The Fifth Amendment Fee and the each portion of the Administration Fee shall be
fully earned by Lender on the date of required payment thereof, shall be
non-refundable when paid and shall be treated as a Revolving Loan Advance and be
payable without setoff, deduction, counterclaim or withholding of any kind
whatsoever. Borrower agrees to pay to Lender all costs and expenses, including
reasonable attorneys' fees, incurred by Lender in connection with the
preparation and execution of this Amendment.

      17. Full Force and Effect; No Further Amendment. Except as expressly
amended by the terms of this Amendment, all terms, covenants and provisions of
the Agreement are and shall remain in full force and effect without further
modification or amendment.

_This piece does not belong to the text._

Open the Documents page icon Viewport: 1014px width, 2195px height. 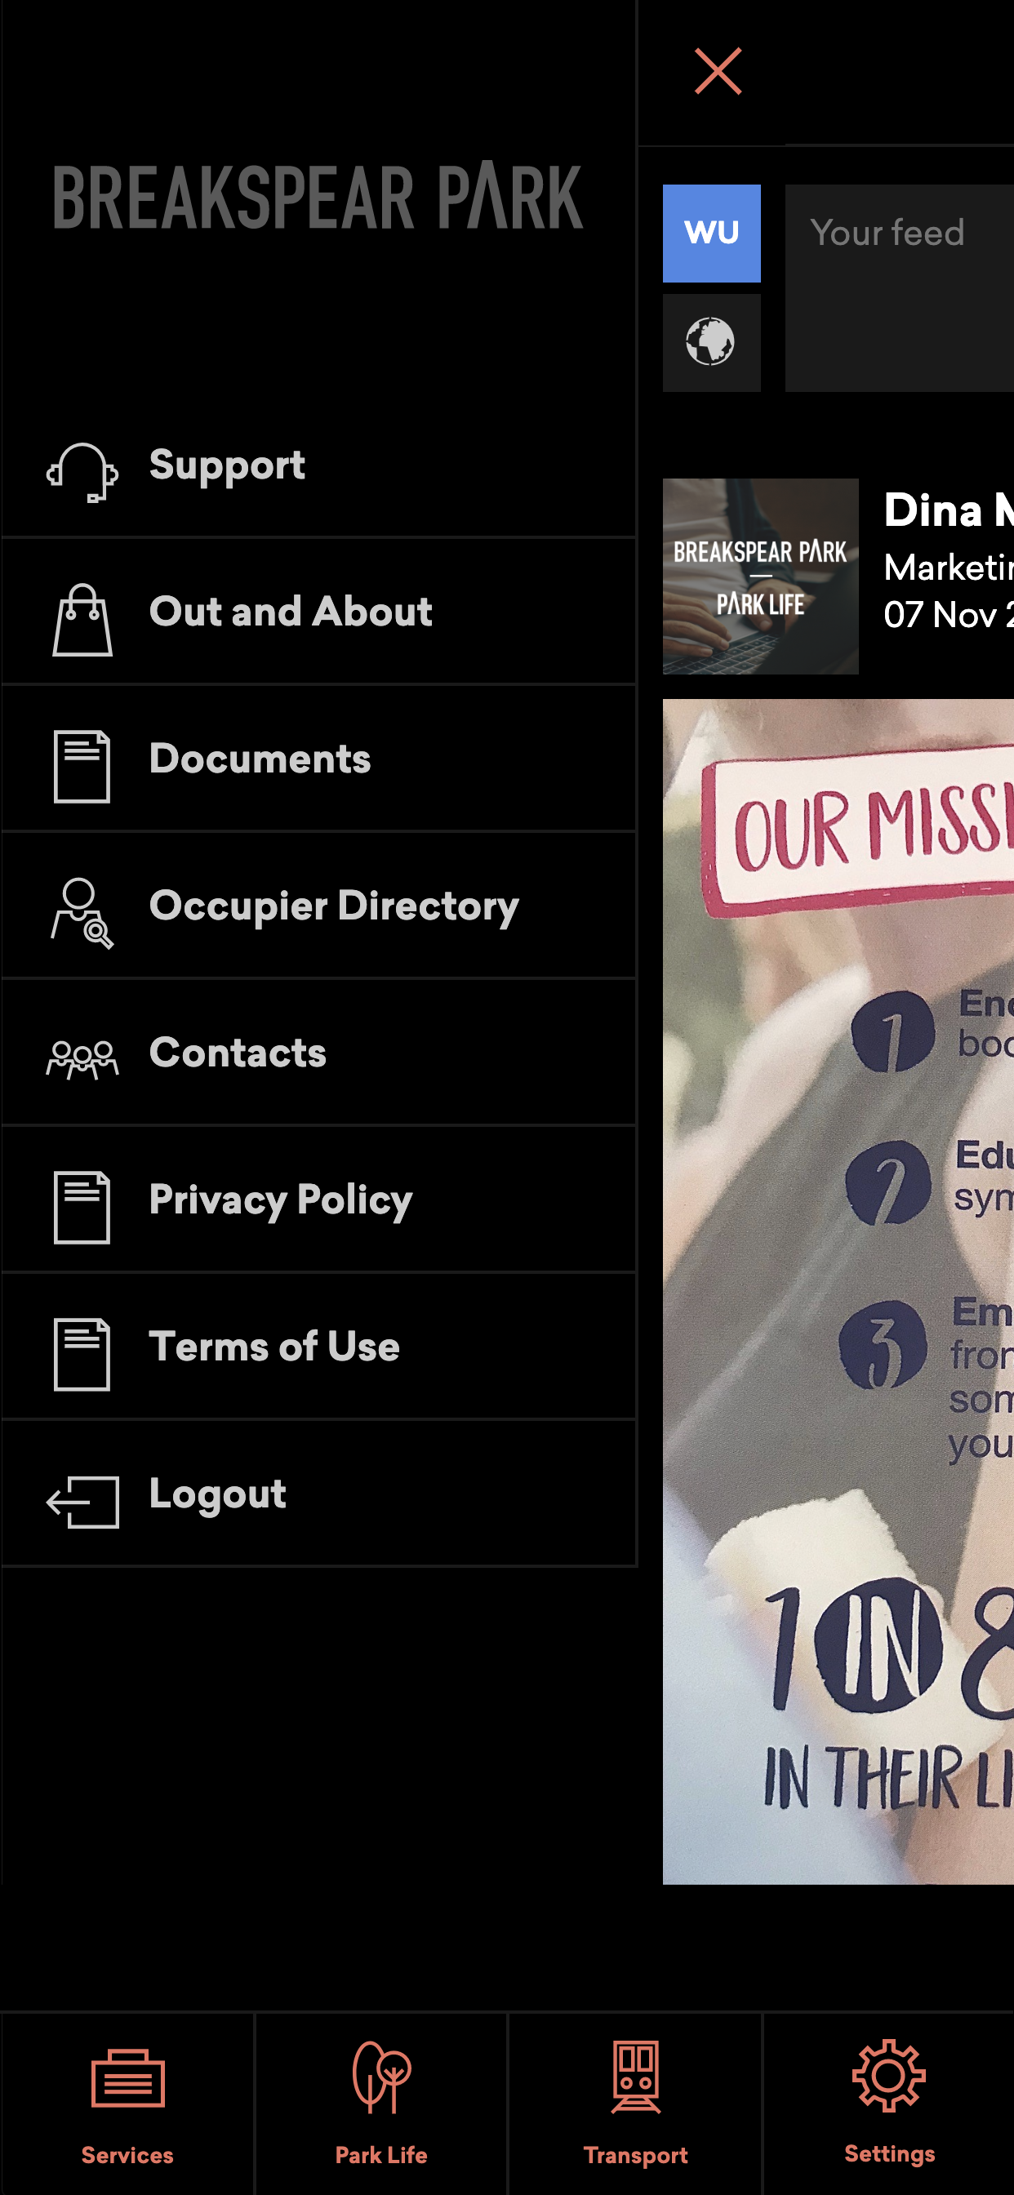[x=82, y=766]
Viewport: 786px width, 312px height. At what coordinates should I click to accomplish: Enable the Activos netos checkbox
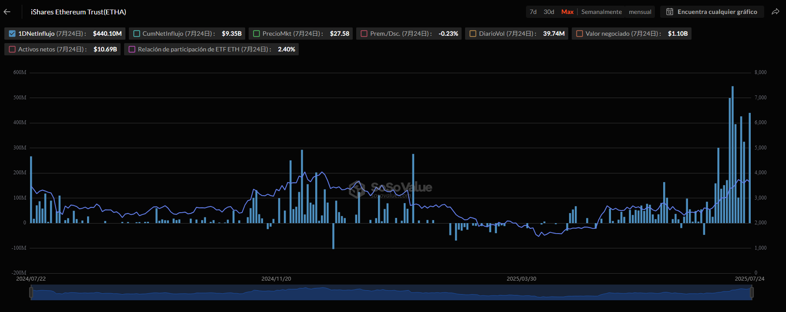click(12, 49)
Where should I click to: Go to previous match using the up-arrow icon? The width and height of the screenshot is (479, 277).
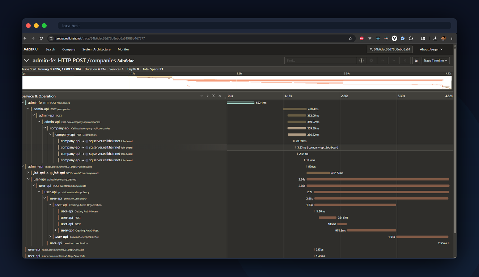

The execution, delivery and effectiveness of this
Amendment shall not, except as expressly provided above, operate as a waiver or
any right, power or remedy of the Lender under the Agreement or any of the other
Loan Documents, nor constitute a waiver of any provision of the Agreement or any
of the other Loan Documents.

      18. Complete Agreement. This Amendment contains the entire and exclusive
agreement of the parties with reference to all matters discussed in this
Amendment, and this Amendment supersedes all prior drafts and communications
with respect thereto. This Amendment shall be deemed incorporated into, and made
a part of, the Agreement.

      19. Counterparts. This Amendment may be executed in any number of
counterparts, each of which shall be deemed to be an original but all such
separate counterparts shall together constitute but one and the same instrument.
In proving this Amendment in any judicial proceedings, it shall not be necessary
to produce or account for more than one such counterpart signed by the party
against whom such enforcement is sought. Any signatures delivered by a party by
facsimile or other electronic method of transmission shall be deemed an original
signature hereto.


                                       7


      20. Reference to and Effect on the Loan Documents. Upon the effectiveness
of this Amendment, on and after the date hereof, each reference in the Agreement
to "this Agreement", "hereunder", "hereof" or words of like import referring to
the Agreement, and each reference in the other Loan Documents to "the Loan
Agreement" "thereunder", "thereof" or words of like import referring to the
Agreement, shall mean and be a reference to the Agreement as amended hereby.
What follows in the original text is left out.